The rating is given by other user that has found the software good to solve this kind of problem, giving an idea how good and useful is the software itself.

The system shows also a bunch of related softwares that can be useful to solve this kind of question (ClustulW, BLAT, ...)

Sarah gets the update from biocompass with the answer coming from Andrea. She now can start the investigation about her DNA sequence.

Here we are. Biocompass has act as a real compass, to give the direction where to start. This time the needle was pointing to BLAST direction, next time is going to point somewhere else.

It's definitely a problem

But you could always just hassle Matias on Google Talk until he gives you the answer ;)

As Matias knows too well, I have this kind of problem quite a bit, and I would consider myself fairly well-informed about informatics relative to most other experimental biologists - meaning that, as you say, most people wouldn't have a clue where to start. It's nice to be able to do your own informatics on your data, but an informatics friend is really a prerequisite - something like this would be an informatics friend for everyone :)

While we're at it, these are the (er, some) other top problems I have as a rookie informatician:

- Not being able to find the bloody program/database on the Sanger network without a world of pain, even when I know what it is I need
- Crap instructions on how to install stuff for people without root privileges
- Parameters/methods etc defined in purely computing terms and not biological ones

quite familiar..

I can definitely relate to the 3 problems you're having, Steve.. I've pretty much given up trying to find the tools on the Sanger site, and unless they are on the farm in the usr/local/... directories, I just install them myself. Which is definitely a hassle without the root privileges :)

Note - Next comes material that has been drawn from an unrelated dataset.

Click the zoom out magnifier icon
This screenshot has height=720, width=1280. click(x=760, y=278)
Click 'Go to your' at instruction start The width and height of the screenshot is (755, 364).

The Biocompass idea itself is really useful - the practice is all about execution to make it usable. Perhaps a natural way of thinking about it is how to add more value to a forum, where you just ask a question and get answers from people who are in a position to reply. You're trying to automatically filter questions to relevant groups of threads and to relevant people, and also search for similar questions that have already been asked. Semantic analysis would be a cool tool to try, but even simple word-based tagging could work quite well.

Great idea

I also think this is a very nice idea. It brings extra value to end users from for example wikis (more organised information and therefore easier to query and to make understandable to the user). I think one incentive to make people post stuff on such a site would be to get their contributions clearly recognised and connected to a real person. This also makes the information more trustworthy (for example they would log in using OpenID).

Another thought

It's a really nice thought to have the people who pose the questions and the people who answer the questions to both help in adding extra information about the questions (this question was related to this and this category or tag, etc). It might work much better in the scientific community than for a larger cloud of people.

Interpreting the queries such as to connect them with existing questions is the technically nasty part (semantic queries).

Handy semantic search library

Related to the issue of semantic search, here's a useful open source library (made by IBM), available as an Apache Incubator project:
http://incubator.apache.org/uima/